Our Wingman process at NGP Capital derives from a process advocated by Berkshire Hathaway Vice Chairman Charlie Munger based on his aphorism: “Tell me where I will die so I don’t go there.”

Berkshire Hathaway Chairman and CEO Warren Buffett acknowledges that emotional and psychological biases erode prudent investing principles. Buffett has built personal defenses against deal bias: he avoids shopped deals and banker pitch decks. Berkshire Hathaway also embeds an in-house skeptic into its investment process to study investment risks separately and critique the deal. In his most recent letter to Berkshire Hathaway shareholders, Warren Buffett described one permutation of the process as follows:

“It would be an interesting exercise for a company to hire two “expert” acquisition advisors, one pro and one con, to deliver his or her views on a proposed deal to the board — with the winning advisor to receive, say, ten times a token sum paid to the loser. Don’t hold your breath awaiting this reform: The current system, whatever its shortcomings for shareholders, works magnificently for CEOs and the many advisors and other professionals who feast on deals. A venerable caution will forever be true when advice from Wall Street is contemplated: Don’t ask the barber whether you need a haircut.”

The Wingman process has evolved significantly at NGP Capital since we first adopted it in 2010. Initially called “The Inverter Process”, it addressed two issues for us.

First, we needed someone to coalesce and synthesize views from the investment team. In the early days, Sponsors were inundated with questions from the team on a potential deal. Responding to overlapping and duplicative inquiries from the team could be overwhelming and enervating. The Inverter played a vital process role, coalescing team views and focusing on the ‘Gating Items’ that the Sponsor needed to address during the diligence process.

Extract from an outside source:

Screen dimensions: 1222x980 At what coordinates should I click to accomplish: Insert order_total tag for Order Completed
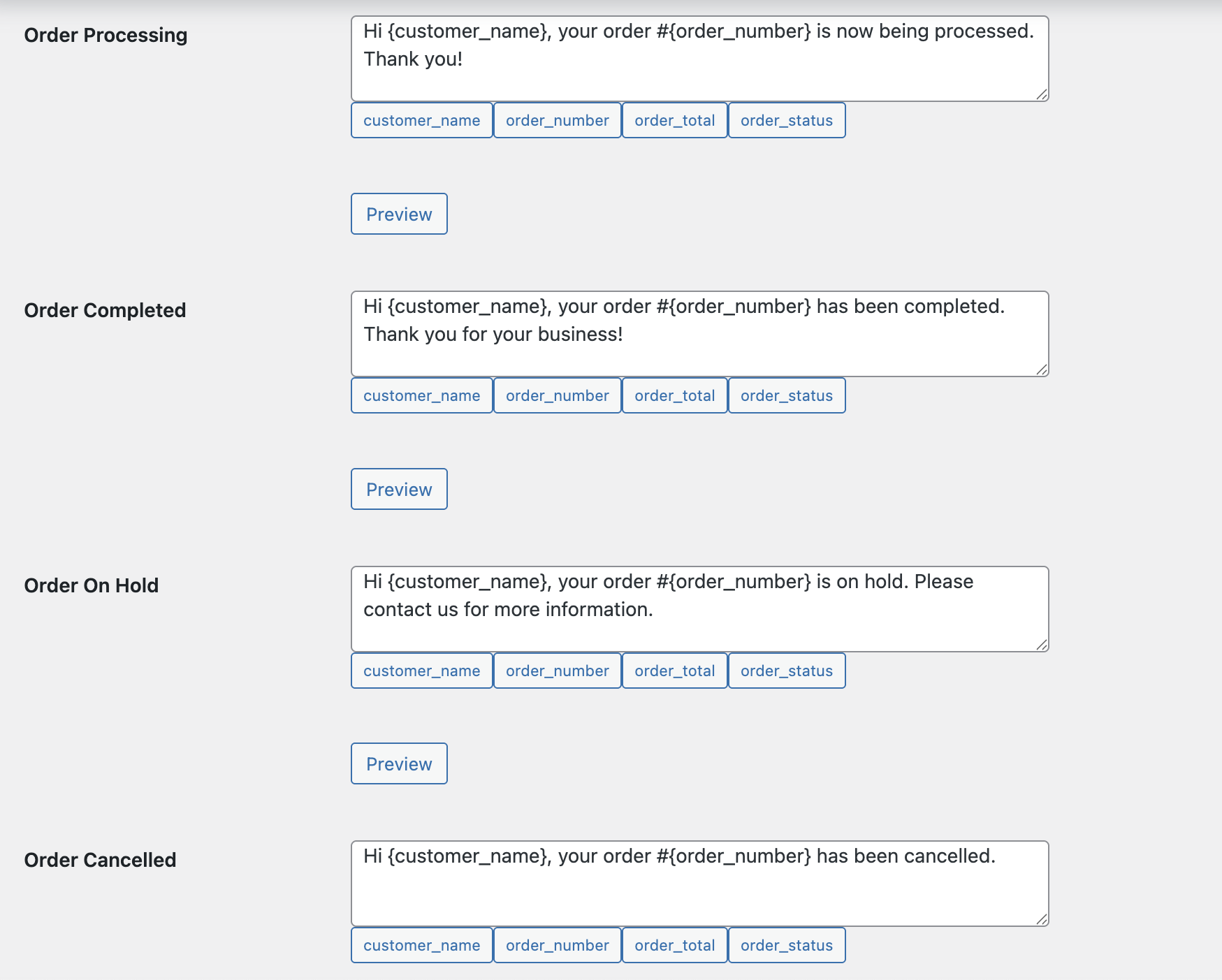pos(674,395)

Second, we wanted to reinforce a balanced approach in our investment process. Sponsors pronates positively after initially committing to a deal looking for confirmation in due diligence and ignoring contrary evidence. As George Orwell noted: “People can foresee the future only when it conforms with their own wishes, and the most grossly obvious facts can be ignored when they are unwelcome.” (Orwell should know, as his prior experience in the Imperial Guard in Burma and the Republican Army in the Spanish War explain much about the dystopian views he expressed in 1984 and Animal Farm). NGP Capital designed the Inverter as a counterweight, focusing on investment risks and ensuring that the diligence process adequately addressed them.

We have made two important adjustments to the Inverter process in the past ten years. We evolved the process into a broader role as — the Wingman. A wingman in an air force flies behind the lead plane, helping to cover blind spots, which is consistent with our Inverter concept. A Wingman also allies with the Sponsor, which is distinct from the adversarial role of an Inverter. We wanted our Wingman to play the role of an Inverter while acting as an advisor to, and teammate with, the Sponsor recognizing they share a common objective in making good investment decisions.

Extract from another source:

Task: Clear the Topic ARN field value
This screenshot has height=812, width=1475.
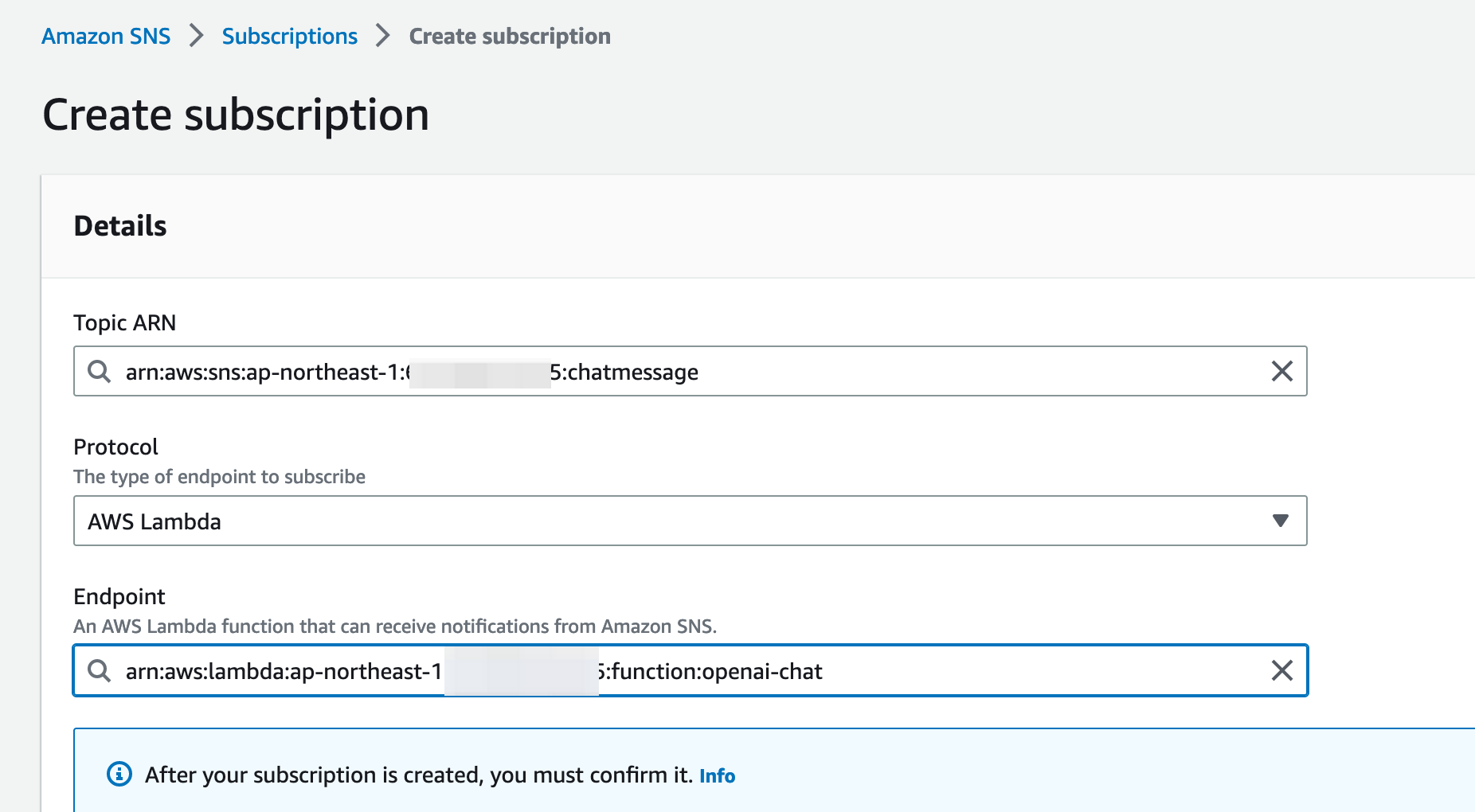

We also extended the tenure of the Wingman. In our earlier model, the Inverter’s role ended once we completed or declined the investment. Now the Wingman commits to the role throughout the life of the investment, sharing responsibility for the investment outcome. This shared responsibility (and credit) adds skin to the process. Continuity through the life of the investment ensures we have an informed, but more distanced second view on all investments, while giving the Sponsor an NGP Capital partner who considers situations deeply as they arise over the life of the investment.

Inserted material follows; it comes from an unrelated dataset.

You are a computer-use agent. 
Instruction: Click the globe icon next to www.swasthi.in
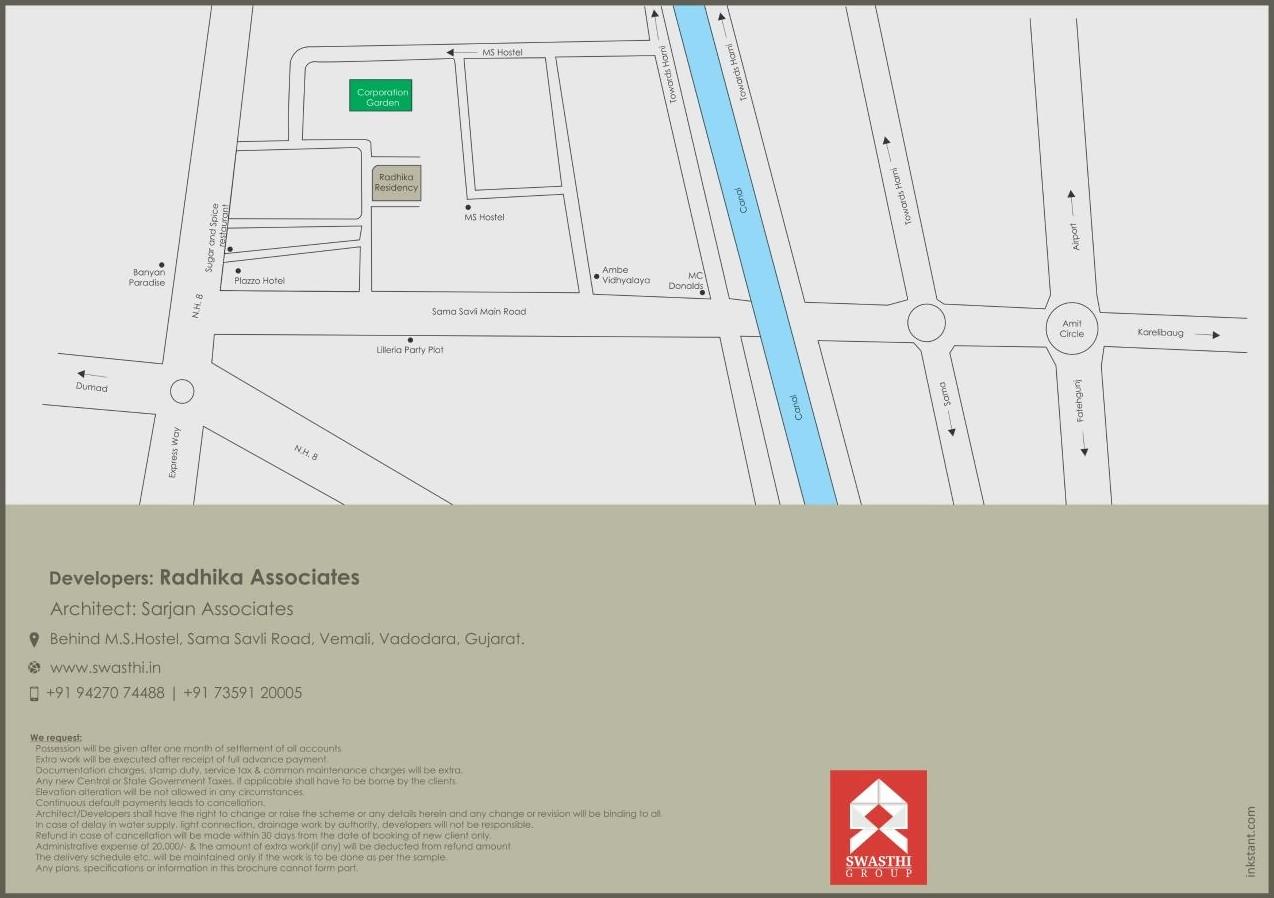pyautogui.click(x=34, y=667)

Our focus on Wingmen may sound mundane, yet it is a mistake to dismiss the importance of a balanced diligence and decision-making process. In an uncertain world, outcomes are variable, which heightens the importance of a process that produces consistent, prudent decisions. Two recent examples reinforced this point.

In a two-day M&A Science seminar, 75% of the agenda focused on post-acquisition integration. Most acquisitions fail, and the predominant cause of failure is poor integration. M&A practitioners repeatedly reinforced attentiveness to integration and operational considerations as integral to the due diligence process. Clear leadership and business unit responsibility for ongoing success of the acquired business and experienced, capable operating executives to oversee the integration are often overlooked yet improve the odds of acquisition success significantly.

As Omar Bradley, World War II commander of the western front, observed, “Novices study tactics, amateurs study strategy, professionals study logistics.” The history of war, as Churchill noted, is a catalog of mistakes, and logistics often tips the scale in wars.

The Wingman process is a distinctive feature, and one of our most important processes. The Wingman role may seem the stuff of journeymen, yet as with acquisitions and wars, investment outcomes are consequential, depending on sound our performance through better judgment and portfolio management for each of our investments.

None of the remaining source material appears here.